I hope your LO's progress quickly and that you can bring them home soon!
My daughter was born at 26w2d and spent 83 days in the NICU. Like @CeeBug said, we made it a point to celebrate the smallest of victories--gaining 30 grams, needing less breathing assistance, etc. I had a calendar book thing and I would note her weight and any major development, etc (ie, only 30% O2, first time Kangaroo, etc). It helped me take it 1 day at a time and for me to ask what the next step was--not what the ultimate step was or what the next 7 steps were, just what the very next step.
It is so hard to be away from your LO and to leave them at the hospital. We also lived about 20 minutes away and at first we could only interact with Adalyn every 6 hours (at 8a, 2p, 8p, and 2a). Since I had to be up anyway to pump, we would make it a point to be at the hospital during those times, since it was each about 10 minutes that we would get to interact with her. As she got older/bigger and was finally extubated and on CPAP, I finally got to hold her and do Kangaroo time. Her hands-on time also changed to every 3 hours, and I would usually go in the morning, take a break in the afternoon, and then return in the evening and leave after her 11pm/12pm Hands On with DH. As @BostonKisses said, you do get into a routine and it seems to work. DH and I look back at our time and we just can't comprehend how we were able to manage it, but we did. Those first 2 weeks PP were probably the most emotional for me, and it didn't help that it was also her hardest time in the NICU with pneumonia and needing more vent support, etc. I remember that I literally had a "Get it together" speech with myself in the mirror because it wasn't helping me with my feelings of despair and unfairness to keep feeling that way. I resolved to focus on the little steps and to not worry about what could happen until if it actually happened.
The ladies on this board, and my BMB and PAIF board at the time, along with my IRL friends and family, really helped me get through it. I would post an update every couple of days, and it really helped me understand all that was going on and it helped me to share it with others.
(((hugs))) Going through the NICU is the hardest thing that DH or I have ever faced in our lives, and now I feel that I can pretty much handle anything that life throws at me. I hope your daughters have a short and uneventful NICU stay. Know that we are here cheering you all on!

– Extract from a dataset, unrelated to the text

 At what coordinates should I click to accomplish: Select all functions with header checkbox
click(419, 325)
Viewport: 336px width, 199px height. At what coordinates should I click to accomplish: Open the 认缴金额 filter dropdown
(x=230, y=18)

Me: PCOS DH: Low everything (MFI)
Clomid with TI x 3 2010 BFN
Clomid+IUI+Ovidrel 2010 BFN
IVF w/ICSI #1 2011
9/8/11 Beta #1: 2082!! 9/19/11 Beta#2 34,689!! U/S 9/22/11 HR 127! 11/8/11 HR 150! 12/6/11 HR 136! 12/14/11 HR 139! Born at 26w2d on 2/4/2012! After 83 days in the NICU, Adalyn came home on 4/26/12!
FET 1 3/2013 BFN
FET 2 5/2013 BFN
The only thing that kept me strong was her nurses being so amazing. She had an awesome group of ladies taking care of her. They also really helped me cope. When I visited with her they would update me on everything and were very encouraging with her day to day progress.
We were lucky her issues were minimal compared to some other ladies who have had their babies early.
Your feelings are totally normally and I truly didn't didn't get over those feelings of failing them and crying constantly until they were home. Hang in there Mama.
Praying that they have a short and uneventful NICU stay. Definitely keep us posted.